*** Opening Records ***
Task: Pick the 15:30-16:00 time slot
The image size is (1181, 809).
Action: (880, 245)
*** Closing Records ***
*** Opening Records ***
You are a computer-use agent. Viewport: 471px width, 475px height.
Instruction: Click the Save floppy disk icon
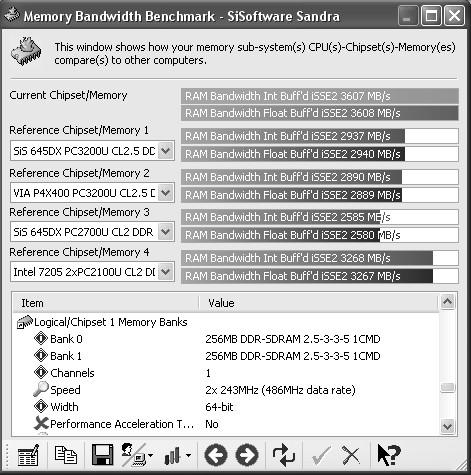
*** Closing Records ***
*** Opening Records ***
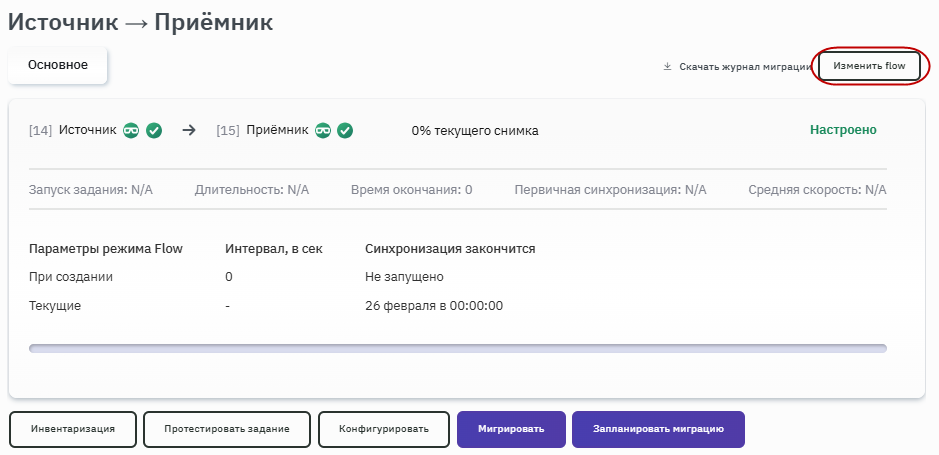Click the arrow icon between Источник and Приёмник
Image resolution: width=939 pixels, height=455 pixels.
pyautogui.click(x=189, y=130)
*** Closing Records ***
Your reply is to repeat, unchanged, the lines above running from the one with "You are a computer-use" up to and including the one with "Instruction: Click the Save floppy disk icon".

You are a computer-use agent. Viewport: 471px width, 475px height.
Instruction: Click the Save floppy disk icon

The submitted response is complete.